## Źródło
*****
Reklama

Maksym i Marcel czyli bracia, o których wkrótce usłyszy świat motosportu. Rodzina z miłością i pasją

12/05/2022 07:00

Maksym Burczenik ma 16 lat i na swoim koncie sukcesy w kartingu. Teraz już jako kierowcy wyścigowego w Seicento, jego wyczyny na torach można podziwiać w dwóch kategoriach Rallycross oraz WSMP (Wyścigowe Samochodowe Mistrzostwa Polski). W jego ślady idzie Marcel – 10-letni brat, który zamierza na gokarcie zostać mistrzem Europy. Przynajmniej!

Miłość do motosportu mają we krwi, a dokładnie rzecz ujmując w genach, bo bez świata samochodów życia nie wyobraża sobie ich tata Marcin. Swoją wielką miłość (oczywiście największą jest żona Sylwia i chłopaki, ale cztery kółka są tuż za nimi, na liście priorytetów), realizuje w pracy – ma warsztat blacharsko-lakierniczy, więc auta nie mają dla niego tajemnic, a ryk silników to dźwięk towarzyszący mu przez większą część doby.
*****
## Wykaz
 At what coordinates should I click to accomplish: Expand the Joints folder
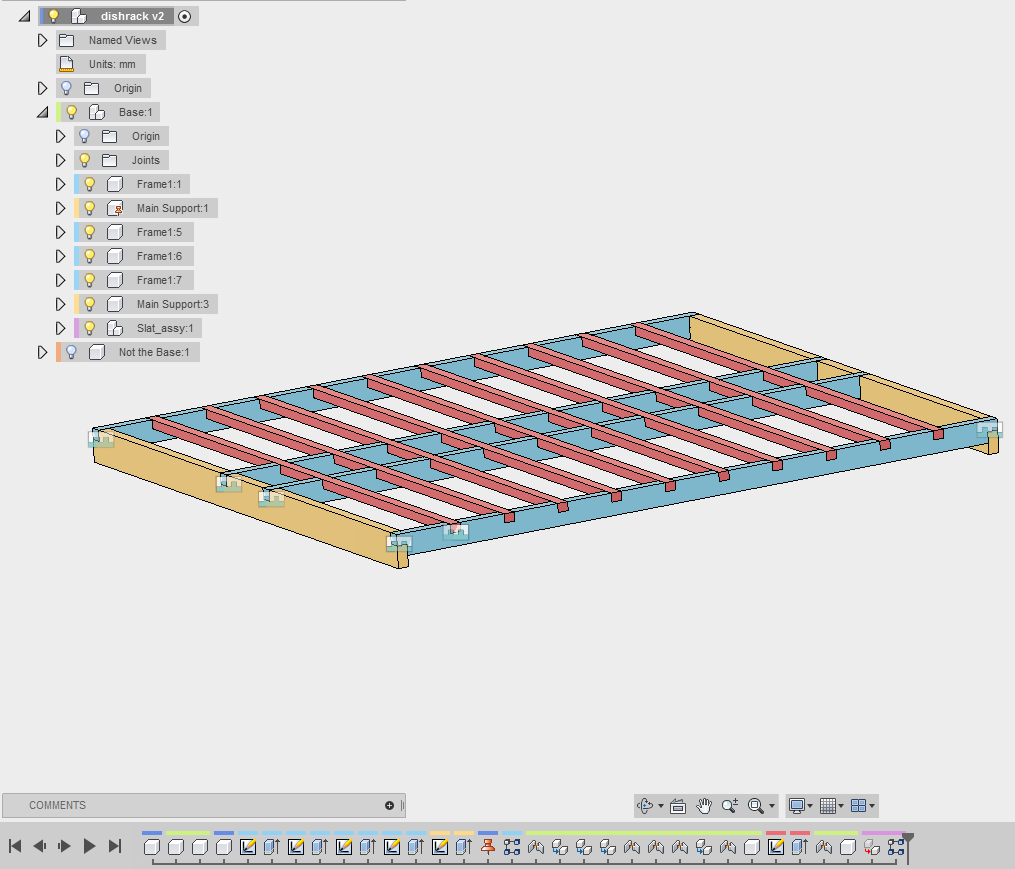point(60,160)
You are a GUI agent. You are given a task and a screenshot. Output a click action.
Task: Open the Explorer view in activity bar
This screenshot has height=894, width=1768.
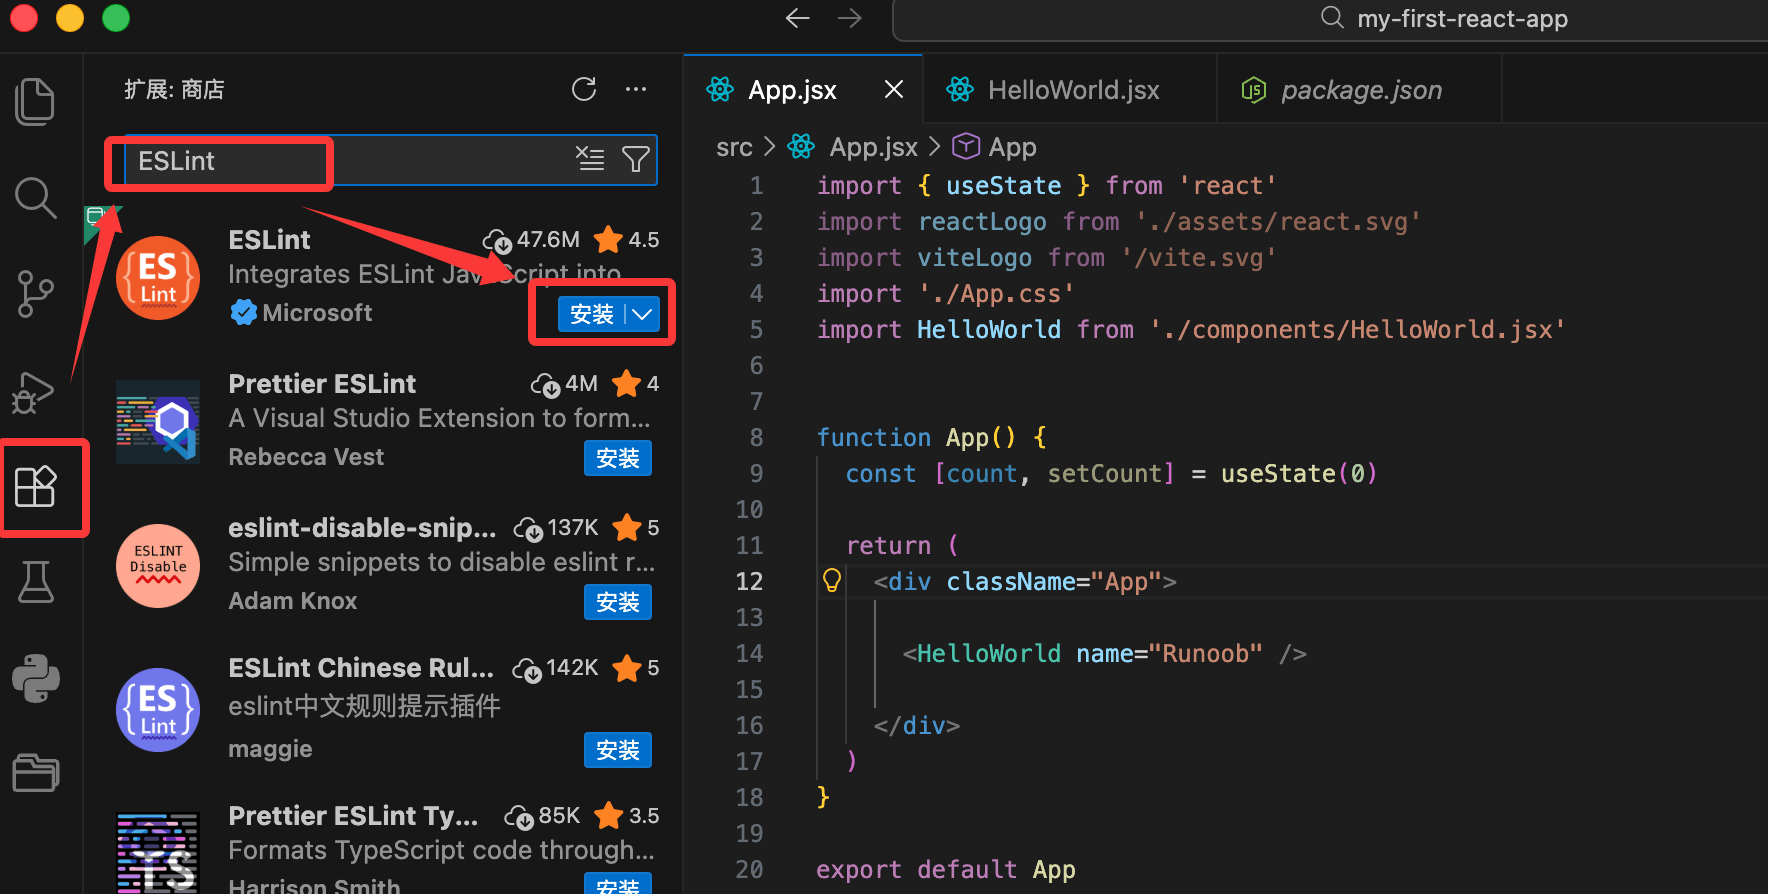[x=36, y=101]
*****
Czy przepiszesz w całości, słowo w słowo, tekst o braciach Maksymie i Marcelu?

Reklama

Maksym i Marcel czyli bracia, o których wkrótce usłyszy świat motosportu. Rodzina z miłością i pasją

12/05/2022 07:00

Maksym Burczenik ma 16 lat i na swoim koncie sukcesy w kartingu. Teraz już jako kierowcy wyścigowego w Seicento, jego wyczyny na torach można podziwiać w dwóch kategoriach Rallycross oraz WSMP (Wyścigowe Samochodowe Mistrzostwa Polski). W jego ślady idzie Marcel – 10-letni brat, który zamierza na gokarcie zostać mistrzem Europy. Przynajmniej!

Miłość do motosportu mają we krwi, a dokładnie rzecz ujmując w genach, bo bez świata samochodów życia nie wyobraża sobie ich tata Marcin. Swoją wielką miłość (oczywiście największą jest żona Sylwia i chłopaki, ale cztery kółka są tuż za nimi, na liście priorytetów), realizuje w pracy – ma warsztat blacharsko-lakierniczy, więc auta nie mają dla niego tajemnic, a ryk silników to dźwięk towarzyszący mu przez większą część doby.